▶ Task to carry out
Only a number is wanted here: how many lines in the entries below contain the word "will".

(Extracted information begins)

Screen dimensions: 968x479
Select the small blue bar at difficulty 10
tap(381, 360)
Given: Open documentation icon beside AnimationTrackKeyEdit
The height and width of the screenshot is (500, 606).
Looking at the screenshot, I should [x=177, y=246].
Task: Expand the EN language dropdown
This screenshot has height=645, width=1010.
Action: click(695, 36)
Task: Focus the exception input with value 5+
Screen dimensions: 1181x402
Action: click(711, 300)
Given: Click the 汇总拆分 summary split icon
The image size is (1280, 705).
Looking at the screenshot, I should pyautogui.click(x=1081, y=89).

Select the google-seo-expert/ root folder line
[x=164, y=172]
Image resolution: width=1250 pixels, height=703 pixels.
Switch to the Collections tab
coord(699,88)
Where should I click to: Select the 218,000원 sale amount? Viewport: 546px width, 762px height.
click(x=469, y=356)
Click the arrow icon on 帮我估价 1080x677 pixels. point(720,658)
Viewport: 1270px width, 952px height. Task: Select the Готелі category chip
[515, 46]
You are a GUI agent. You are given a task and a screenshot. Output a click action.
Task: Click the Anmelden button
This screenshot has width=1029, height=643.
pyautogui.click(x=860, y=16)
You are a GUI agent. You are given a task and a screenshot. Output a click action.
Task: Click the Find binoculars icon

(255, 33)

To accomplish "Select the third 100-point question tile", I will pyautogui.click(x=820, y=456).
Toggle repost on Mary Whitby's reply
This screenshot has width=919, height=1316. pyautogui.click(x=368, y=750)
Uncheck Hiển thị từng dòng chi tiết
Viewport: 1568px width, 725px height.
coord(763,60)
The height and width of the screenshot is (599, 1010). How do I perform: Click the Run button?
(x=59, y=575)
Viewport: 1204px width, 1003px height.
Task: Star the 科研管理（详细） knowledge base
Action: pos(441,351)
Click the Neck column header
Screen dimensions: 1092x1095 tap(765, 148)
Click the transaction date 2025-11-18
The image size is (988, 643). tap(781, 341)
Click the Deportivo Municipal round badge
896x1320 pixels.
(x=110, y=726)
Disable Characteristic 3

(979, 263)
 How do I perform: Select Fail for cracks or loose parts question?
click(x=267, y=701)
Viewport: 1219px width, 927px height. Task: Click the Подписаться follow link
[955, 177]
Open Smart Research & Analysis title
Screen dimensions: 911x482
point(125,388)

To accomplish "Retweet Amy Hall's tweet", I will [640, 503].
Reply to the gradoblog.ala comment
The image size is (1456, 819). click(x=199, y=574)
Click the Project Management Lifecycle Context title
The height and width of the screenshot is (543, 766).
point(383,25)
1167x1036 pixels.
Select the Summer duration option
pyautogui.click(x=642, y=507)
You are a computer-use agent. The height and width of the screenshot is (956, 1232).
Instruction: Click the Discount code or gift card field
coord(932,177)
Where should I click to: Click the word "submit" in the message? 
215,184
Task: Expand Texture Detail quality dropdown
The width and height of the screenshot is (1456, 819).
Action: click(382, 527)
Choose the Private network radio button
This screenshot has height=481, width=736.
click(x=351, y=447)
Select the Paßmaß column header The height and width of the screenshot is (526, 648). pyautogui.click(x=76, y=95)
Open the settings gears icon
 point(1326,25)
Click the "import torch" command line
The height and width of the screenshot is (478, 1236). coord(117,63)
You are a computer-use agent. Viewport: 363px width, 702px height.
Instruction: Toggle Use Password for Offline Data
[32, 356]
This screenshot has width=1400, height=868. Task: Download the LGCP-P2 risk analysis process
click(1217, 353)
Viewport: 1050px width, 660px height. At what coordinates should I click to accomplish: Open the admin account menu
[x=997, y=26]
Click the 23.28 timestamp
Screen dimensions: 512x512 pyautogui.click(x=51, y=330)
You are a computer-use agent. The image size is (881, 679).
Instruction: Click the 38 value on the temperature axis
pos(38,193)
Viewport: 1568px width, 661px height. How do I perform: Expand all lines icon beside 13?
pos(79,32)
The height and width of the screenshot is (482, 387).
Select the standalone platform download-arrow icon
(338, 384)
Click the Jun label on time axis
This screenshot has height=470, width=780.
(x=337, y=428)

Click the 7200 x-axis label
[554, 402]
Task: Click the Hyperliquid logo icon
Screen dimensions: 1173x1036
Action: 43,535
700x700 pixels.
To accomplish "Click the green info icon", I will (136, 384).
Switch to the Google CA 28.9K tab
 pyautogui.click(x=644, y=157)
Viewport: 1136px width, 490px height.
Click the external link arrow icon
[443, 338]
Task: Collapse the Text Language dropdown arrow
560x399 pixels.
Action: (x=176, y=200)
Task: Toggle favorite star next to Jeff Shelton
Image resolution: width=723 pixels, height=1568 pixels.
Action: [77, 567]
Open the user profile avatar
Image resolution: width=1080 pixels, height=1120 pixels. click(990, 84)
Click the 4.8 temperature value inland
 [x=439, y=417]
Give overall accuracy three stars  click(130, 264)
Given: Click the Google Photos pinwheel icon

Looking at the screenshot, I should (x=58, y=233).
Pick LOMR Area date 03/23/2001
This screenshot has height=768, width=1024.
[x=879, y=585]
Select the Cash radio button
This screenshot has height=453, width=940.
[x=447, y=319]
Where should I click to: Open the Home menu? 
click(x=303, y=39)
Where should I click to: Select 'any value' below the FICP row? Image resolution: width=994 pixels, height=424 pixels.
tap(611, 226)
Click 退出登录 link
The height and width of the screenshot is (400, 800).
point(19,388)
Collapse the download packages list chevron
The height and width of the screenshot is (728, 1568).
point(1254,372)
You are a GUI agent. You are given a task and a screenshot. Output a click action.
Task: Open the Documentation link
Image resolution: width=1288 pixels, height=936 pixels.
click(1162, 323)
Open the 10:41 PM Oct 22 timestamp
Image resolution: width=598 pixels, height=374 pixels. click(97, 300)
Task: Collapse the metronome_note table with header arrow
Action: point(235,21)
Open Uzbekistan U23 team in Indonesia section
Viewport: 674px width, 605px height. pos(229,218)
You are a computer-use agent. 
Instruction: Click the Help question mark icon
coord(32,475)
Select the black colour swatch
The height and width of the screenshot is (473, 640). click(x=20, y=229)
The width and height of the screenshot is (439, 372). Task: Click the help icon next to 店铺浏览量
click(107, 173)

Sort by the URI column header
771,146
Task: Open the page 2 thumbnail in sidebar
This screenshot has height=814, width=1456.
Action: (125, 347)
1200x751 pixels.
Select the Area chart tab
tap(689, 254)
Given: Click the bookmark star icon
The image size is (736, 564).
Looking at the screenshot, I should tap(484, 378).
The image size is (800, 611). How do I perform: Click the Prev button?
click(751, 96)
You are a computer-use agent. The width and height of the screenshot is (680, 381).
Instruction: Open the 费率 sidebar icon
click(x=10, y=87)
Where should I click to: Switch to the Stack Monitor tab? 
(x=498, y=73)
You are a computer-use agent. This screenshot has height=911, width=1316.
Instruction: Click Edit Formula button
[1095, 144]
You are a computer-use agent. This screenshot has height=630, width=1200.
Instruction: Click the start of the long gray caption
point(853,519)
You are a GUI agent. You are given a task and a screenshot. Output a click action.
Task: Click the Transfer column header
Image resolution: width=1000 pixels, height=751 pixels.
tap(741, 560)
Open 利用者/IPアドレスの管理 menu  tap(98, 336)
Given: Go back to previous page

(Extracted information ends)

▶ Answer box
3